As long as the political taboo on raising taxes endures, the service will be in financial peril. 

It has long been clear that the NHS is in financial ill-health. But today's figures, conveniently delayed until after the Conservative conference, are still stunningly bad. The service ran a deficit of £930m between April and June (greater than the £820m recorded for the whole of the 2014/15 financial year) and is on course for a shortfall of at least £2bn this year - its worst position for a generation. 

Though often described as having been shielded from austerity, owing to its ring-fenced budget, the NHS is enduring the toughest spending settlement in its history. Since 1950, health spending has grown at an average annual rate of 4 per cent, but over the last parliament it rose by just 0.5 per cent. An ageing population, rising treatment costs and the social care crisis all mean that the NHS has to run merely to stand still. The Tories have pledged to provide £10bn more for the service but this still leaves £20bn of efficiency savings required. 

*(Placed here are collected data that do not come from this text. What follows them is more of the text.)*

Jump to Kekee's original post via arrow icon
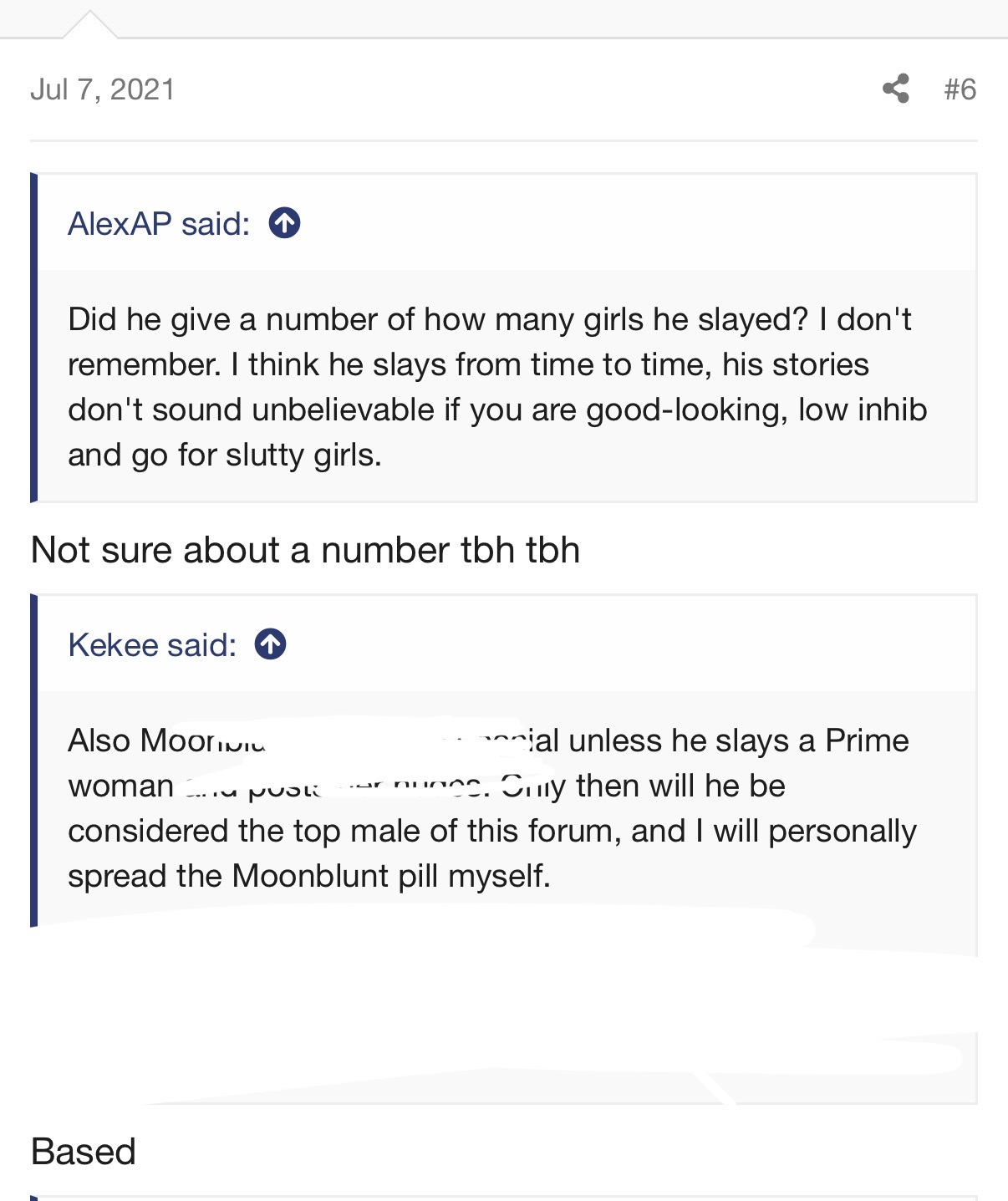Image resolution: width=1008 pixels, height=1201 pixels. [270, 644]
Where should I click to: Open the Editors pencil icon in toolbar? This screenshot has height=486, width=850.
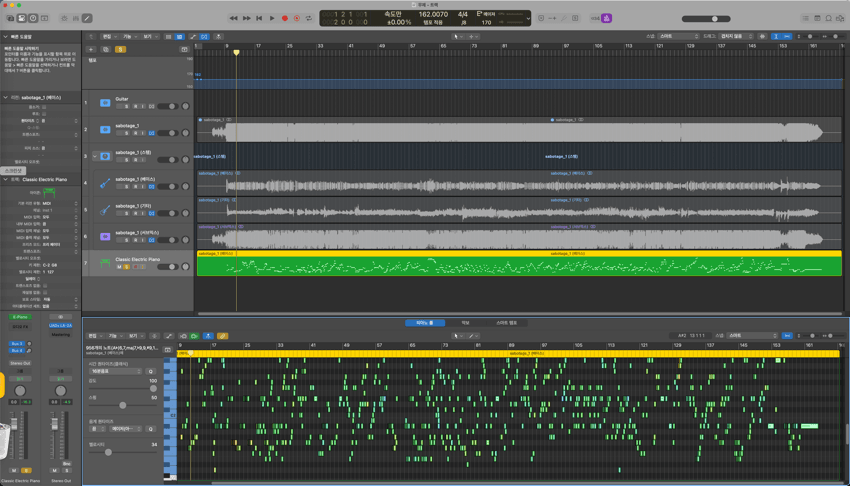[x=87, y=18]
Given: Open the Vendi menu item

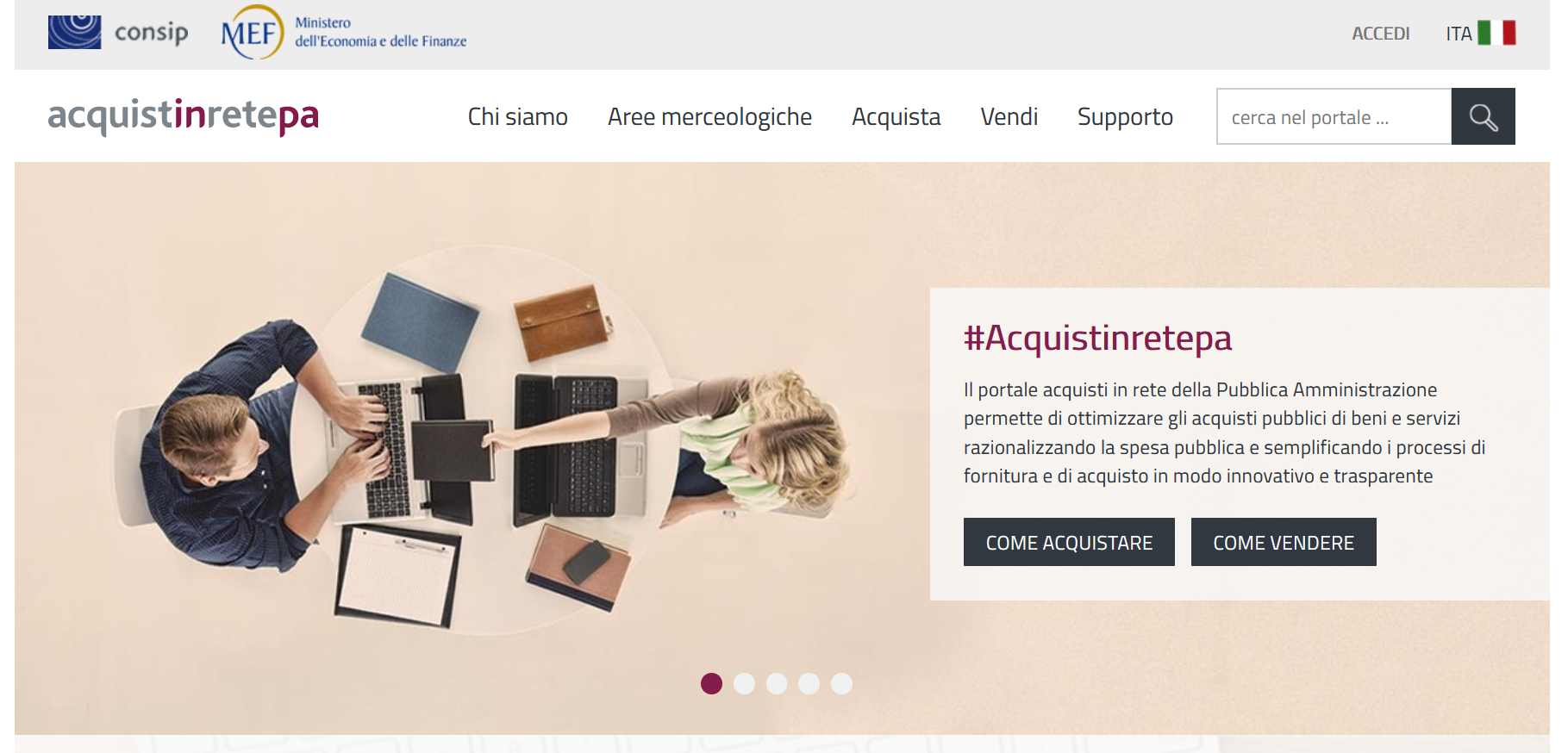Looking at the screenshot, I should tap(1009, 116).
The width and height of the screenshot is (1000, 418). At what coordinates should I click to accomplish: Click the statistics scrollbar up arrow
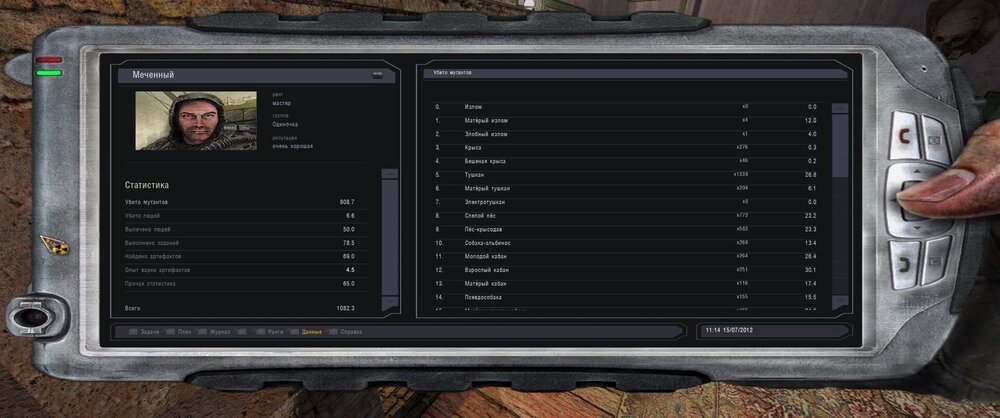[389, 174]
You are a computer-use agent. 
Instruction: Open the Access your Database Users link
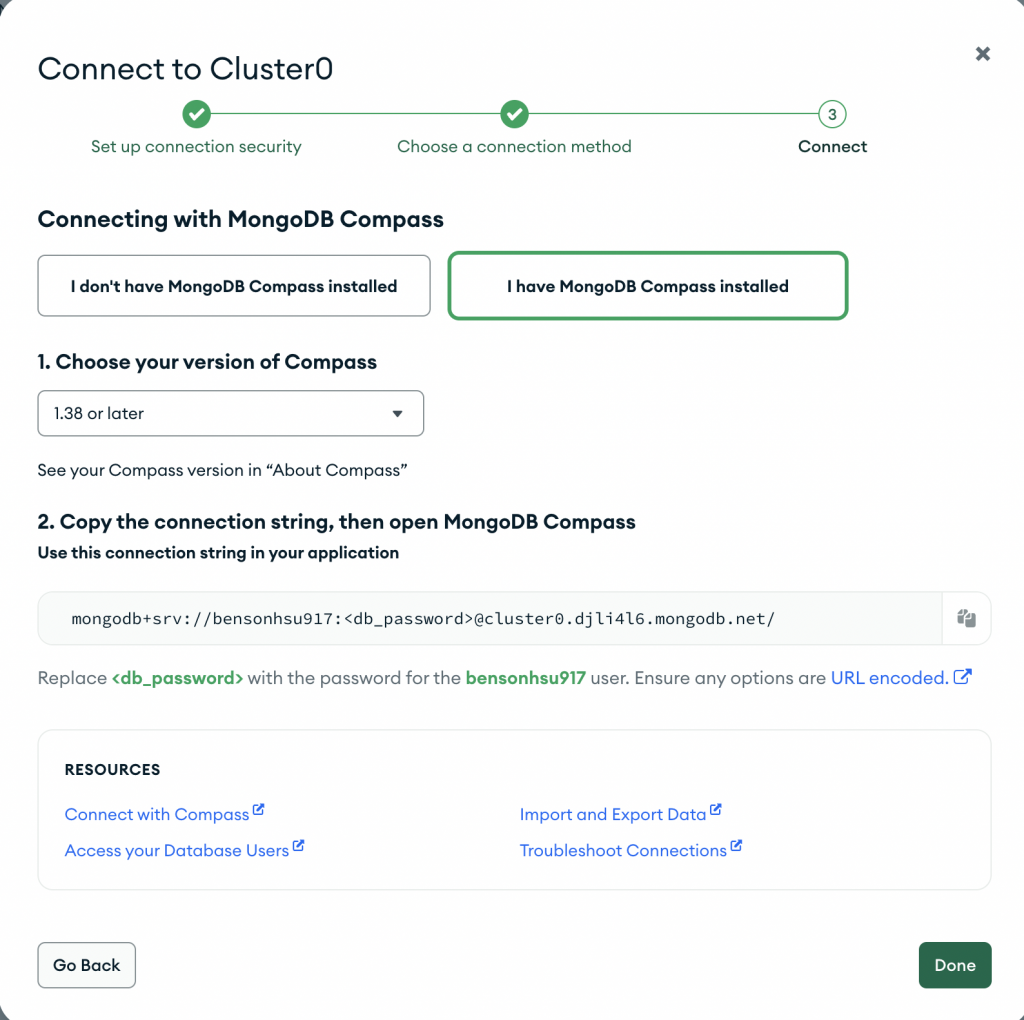click(x=176, y=850)
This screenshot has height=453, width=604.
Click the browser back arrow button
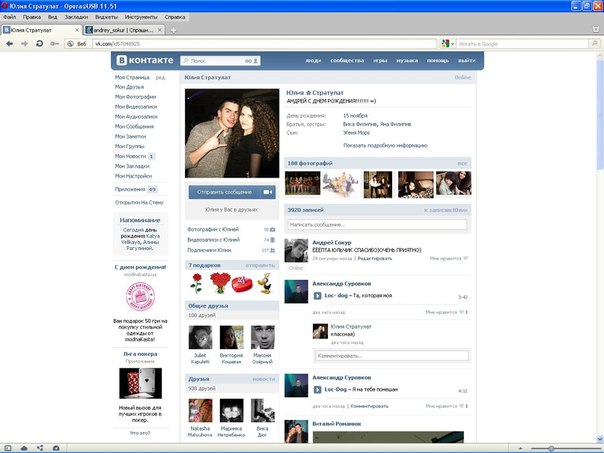pyautogui.click(x=9, y=44)
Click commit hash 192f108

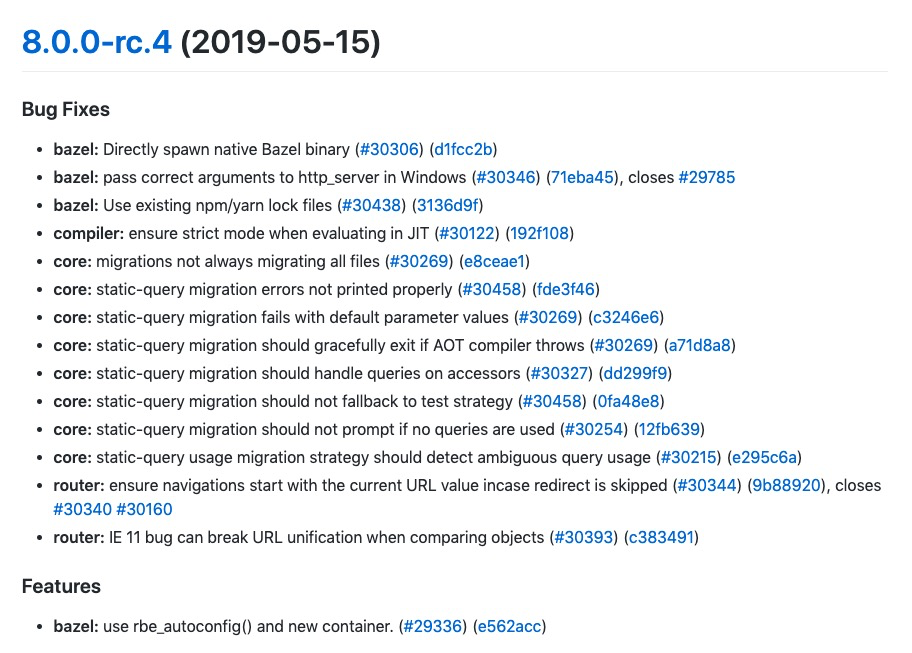click(x=541, y=233)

Speculation is now turning to whether George Osborne will provide an emergency injection of funds in the Autumn Statement on 25 November. But the long-term question is whether anyone is prepared to offer a sustainable solution to the crisis. Health experts argue that only a rise in general taxation (income tax, VAT, national insurance), patient charges or a hypothecated "health tax" will secure the future of a universal, high-quality service. But the political taboo against increasing taxes on all but the richest means no politician has ventured into this territory. Shadow health secretary Heidi Alexander has today called for the government to "find money urgently to get through the coming winter months". But the bigger question is whether, under Jeremy Corbyn, Labour is prepared to go beyond sticking-plaster solutions. 

George Eaton is political editor of the New Statesman.